▶ Pixel coordinate grounding data
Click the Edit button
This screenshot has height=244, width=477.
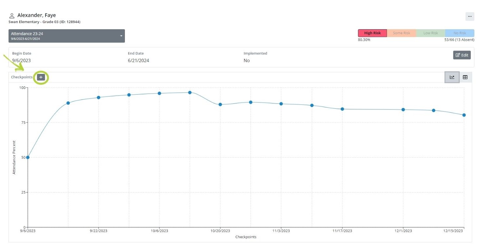click(x=462, y=55)
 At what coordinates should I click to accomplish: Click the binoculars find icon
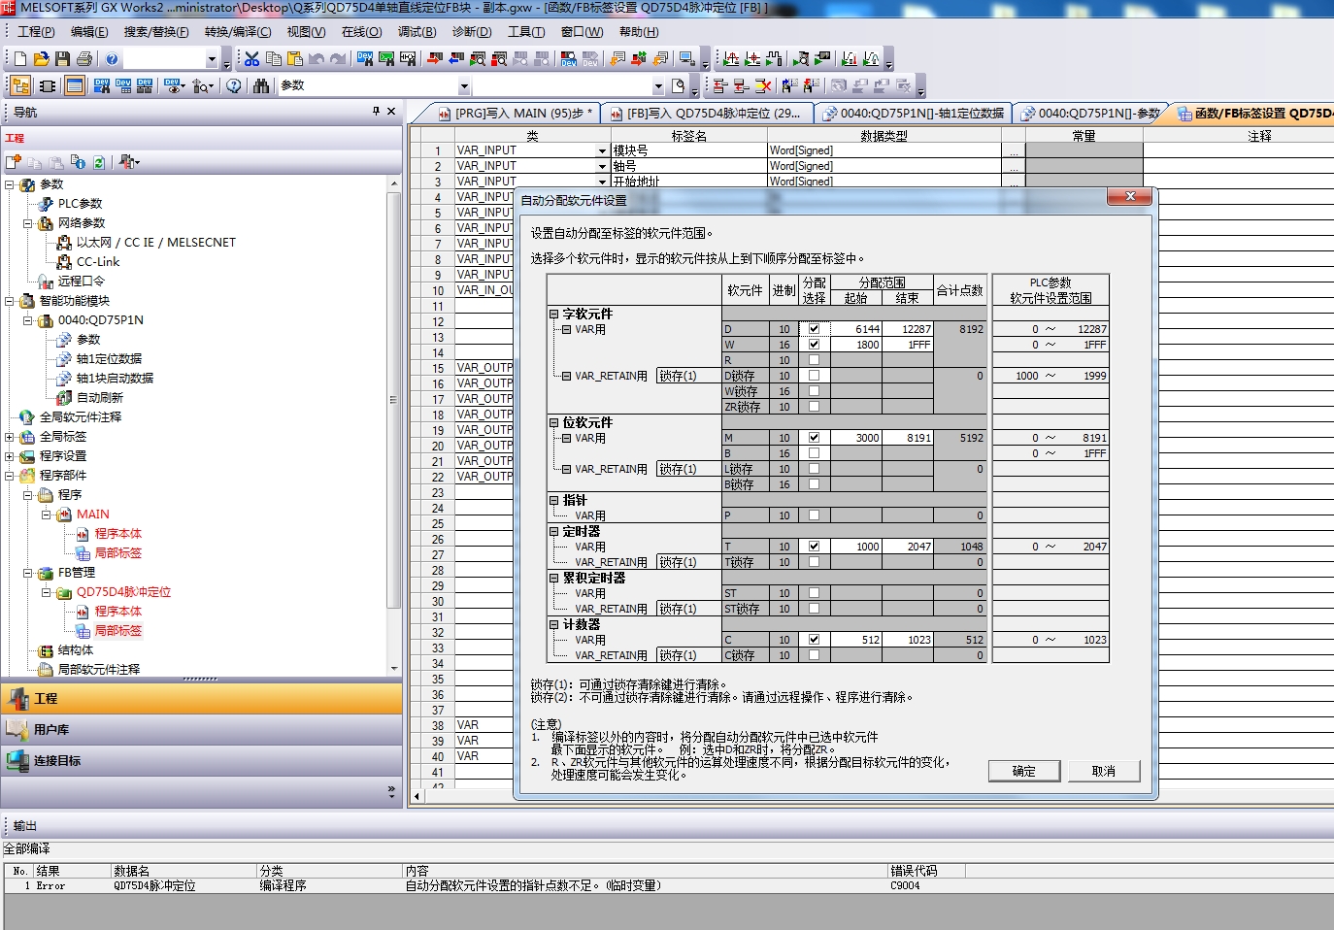pyautogui.click(x=261, y=85)
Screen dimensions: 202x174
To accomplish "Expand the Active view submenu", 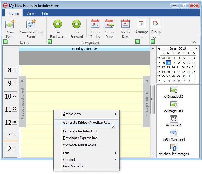I will (x=89, y=114).
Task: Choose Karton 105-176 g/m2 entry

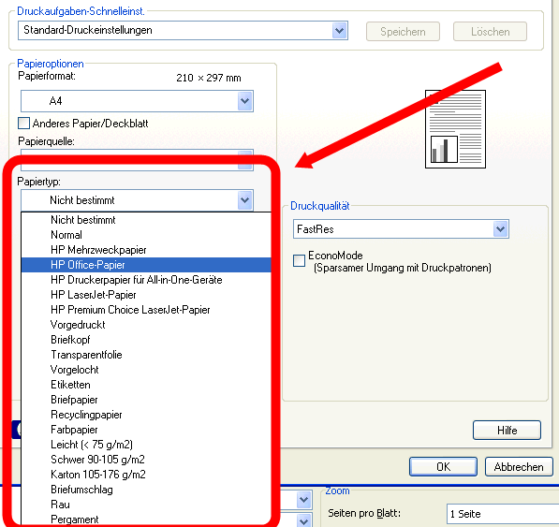Action: [146, 475]
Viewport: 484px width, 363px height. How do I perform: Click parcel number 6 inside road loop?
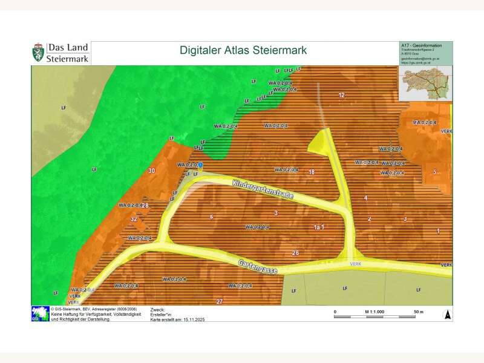211,217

▶ What needs to be done
From the line containing "Viewport: 484px width, 363px" down to the last line of the records above, repeat every line exactly and nothing else, dropping any pictures.

▶ Written answer
Viewport: 484px width, 363px height. How do I perform: Click parcel number 6 inside road loop?
211,217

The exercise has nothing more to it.